A water pistol aimed horizontally projects a stream of water with an initial speed of 5.65 m/s. How far does it travel before dropping a vertical distance of 1.50 cm?
Multiply the horizontal speed component (which remains constant) by the time T that it takes the water to fall 1.50 cm.
(g/2) T^2 = 0.015 m
T = sqrt(0.03/g) = 0.0553 s
X = 0.313 m not very far!
To find the horizontal distance traveled by the stream of water before it drops a vertical distance of 1.50 cm, we can use the equations of motion.
The horizontal motion is not affected by gravity, so the initial horizontal velocity remains constant.
Given:
Initial speed of the water stream, u = 5.65 m/s
Vertical distance dropped, h = 1.50 cm = 0.015 m
First, let's find the time it takes for the water to drop 0.015 m vertically.
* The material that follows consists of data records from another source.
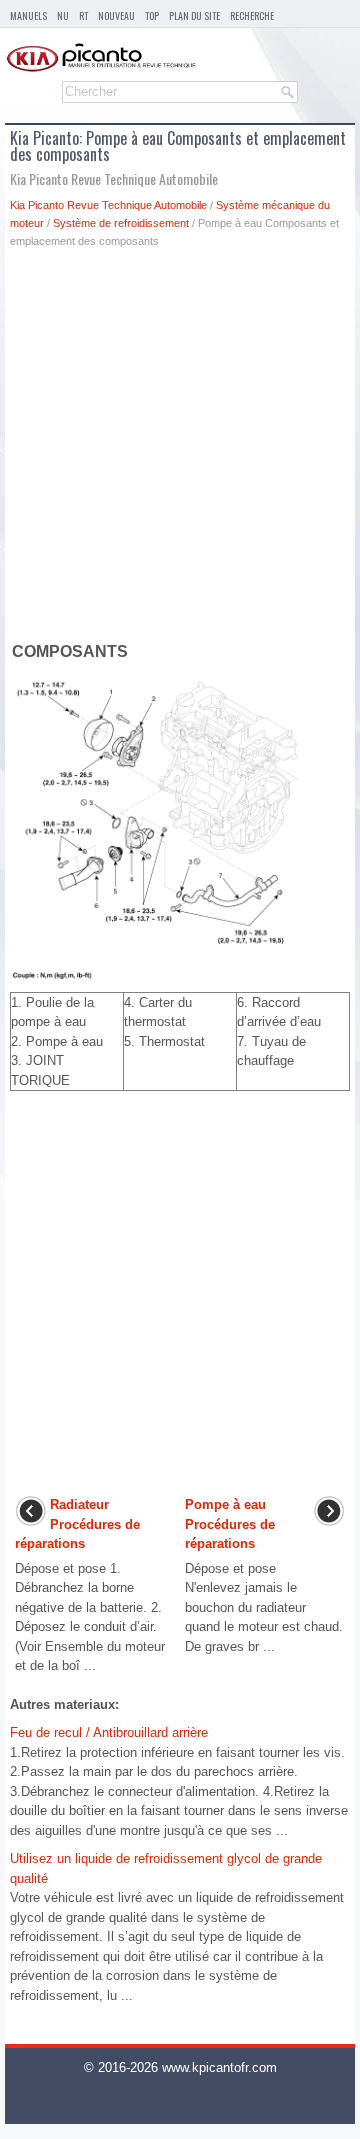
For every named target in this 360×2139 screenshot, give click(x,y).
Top (152, 15)
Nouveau (116, 15)
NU (63, 15)
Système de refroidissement (121, 223)
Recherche (252, 15)
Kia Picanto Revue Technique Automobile (108, 205)
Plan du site (194, 15)
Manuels (28, 15)
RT (83, 15)
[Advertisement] (180, 449)
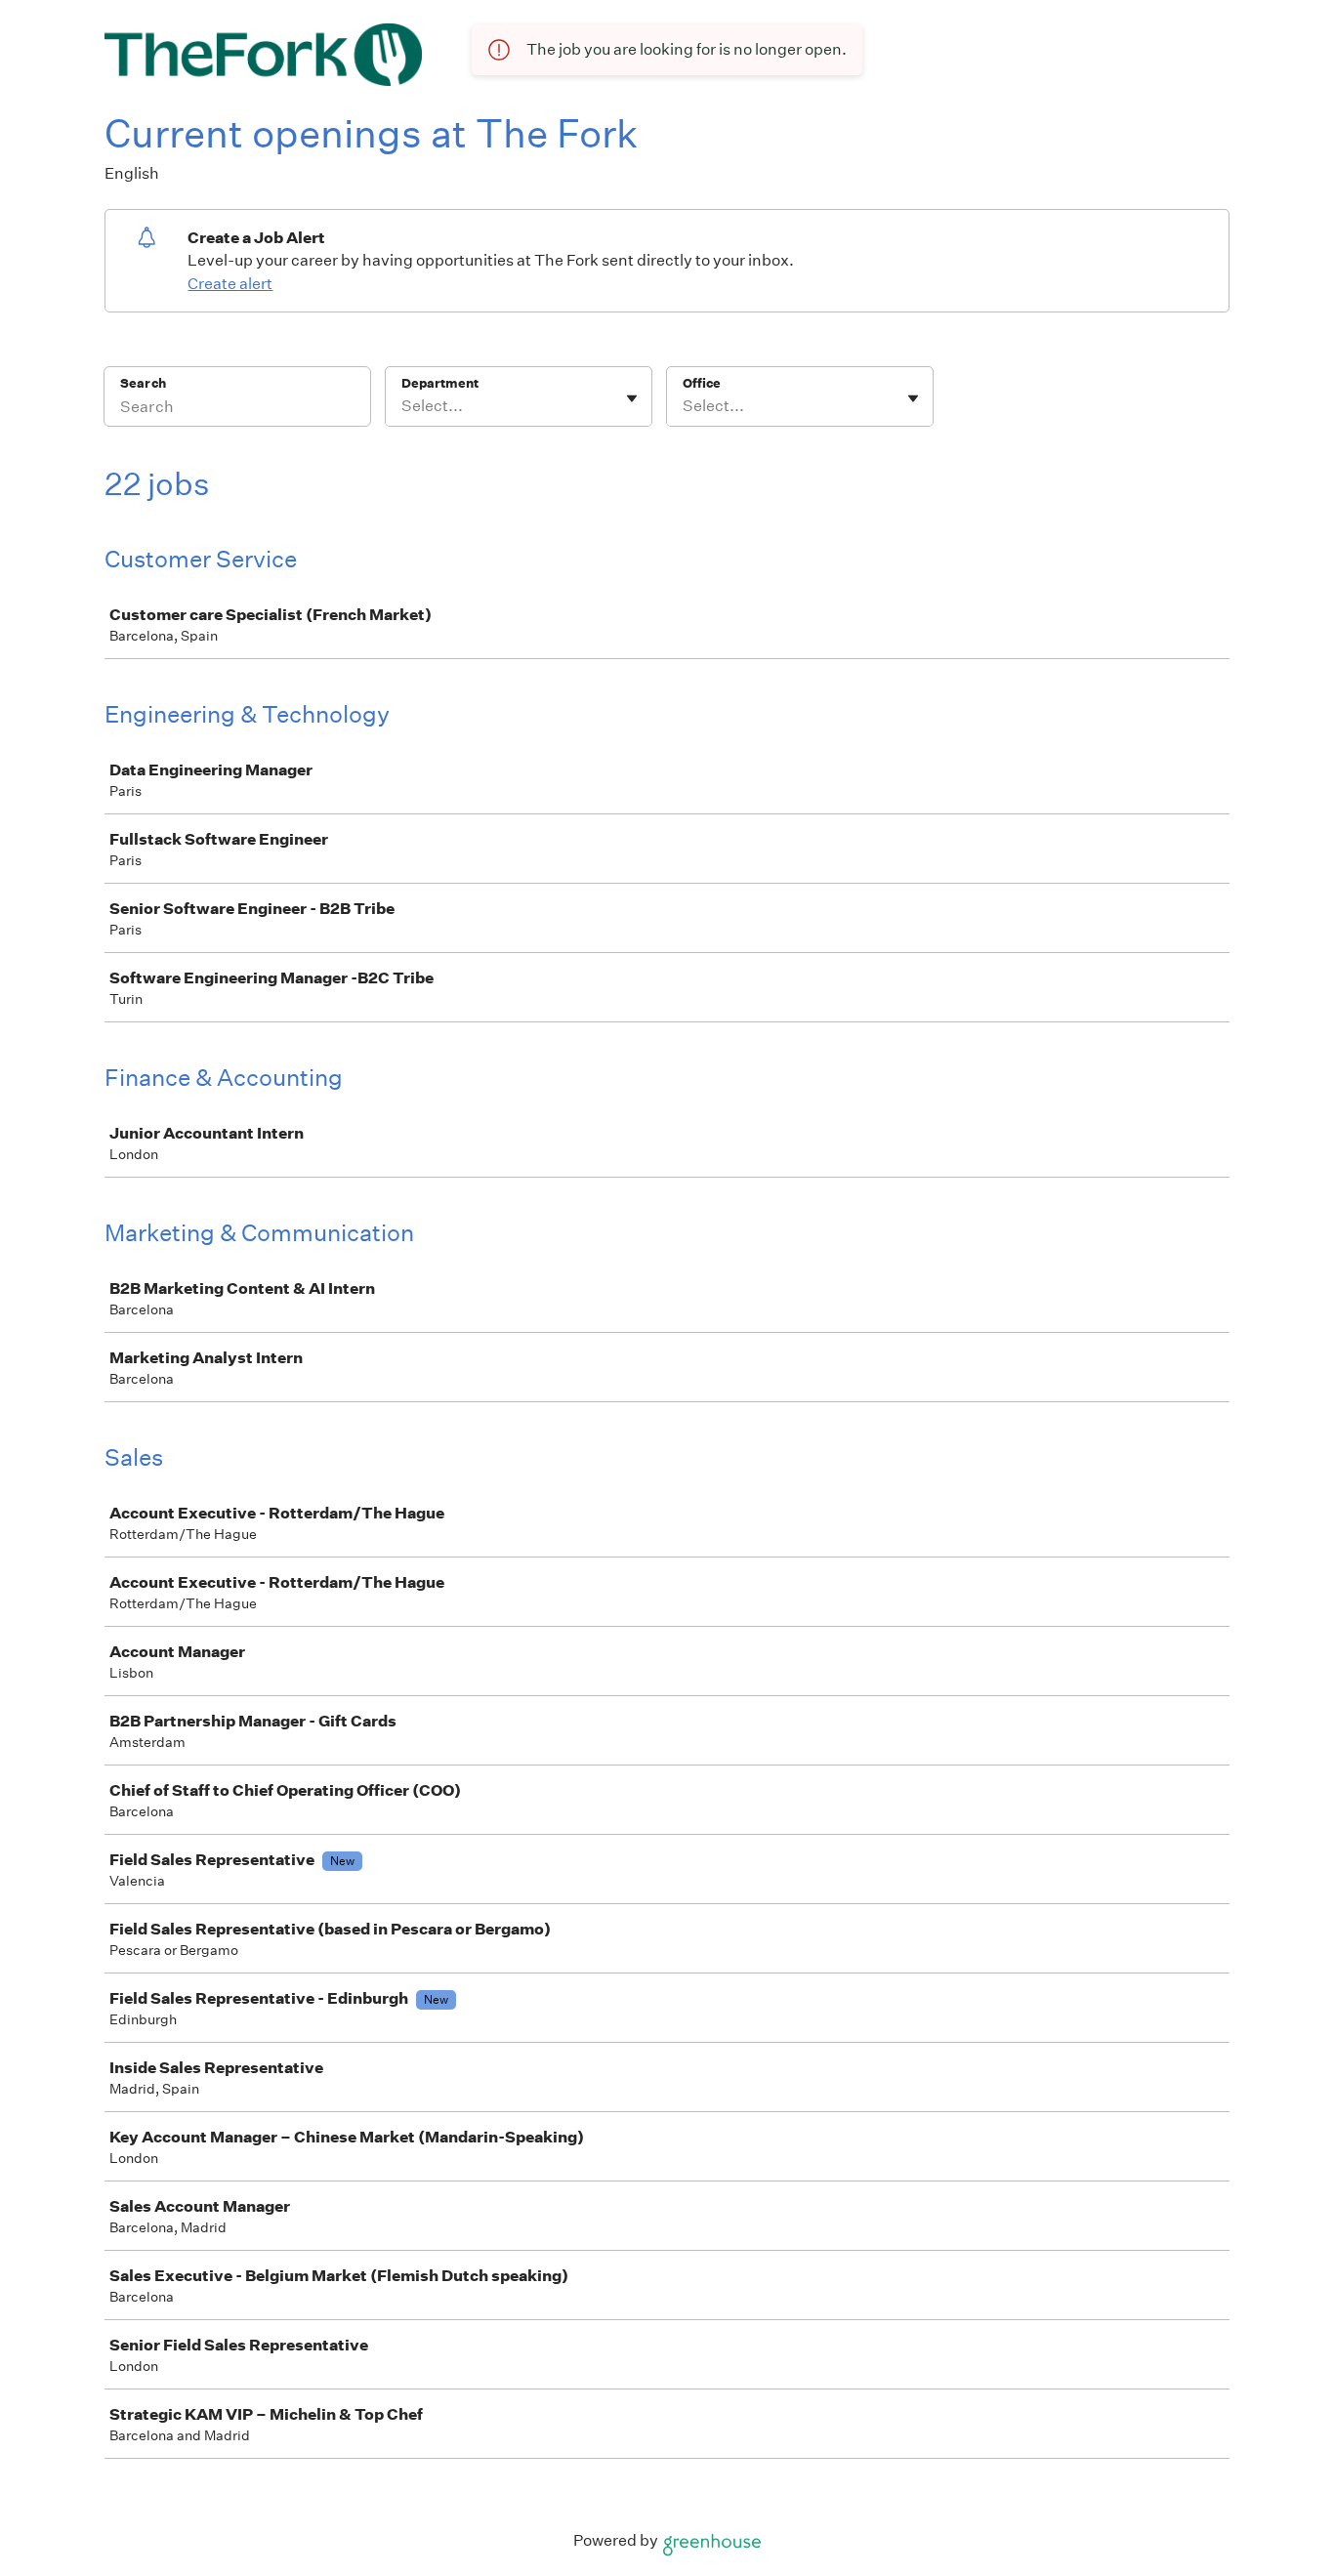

Using the equation of motion for vertical displacement:
h = ut + (1/2)gt^2
where:
h = vertical displacement
u = initial vertical velocity (0 since it drops)
g = acceleration due to gravity (approximately 9.8 m/s^2)
t = time
Rearranging the equation, we have:
0.015 = 0 + (1/2)(9.8)(t^2)
0.015 = 4.9t^2
t^2 = 0.015 / 4.9
t^2 ≈ 0.003061
t ≈ √0.003061
t ≈ 0.0554 seconds
Now, we know that the time taken for the water to drop vertically is approximately 0.0554 seconds.
To find the horizontal distance traveled, we'll use the formula for horizontal distance:
Horizontal distance = horizontal velocity * time
The horizontal velocity remains constant and is equal to the initial speed of the water stream, which is 5.65 m/s.
Horizontal distance = 5.65 m/s * 0.0554 s
Horizontal distance ≈ 0.313 meters
Therefore, the water stream will travel approximately 0.313 meters horizontally before dropping a vertical distance of 1.50 cm.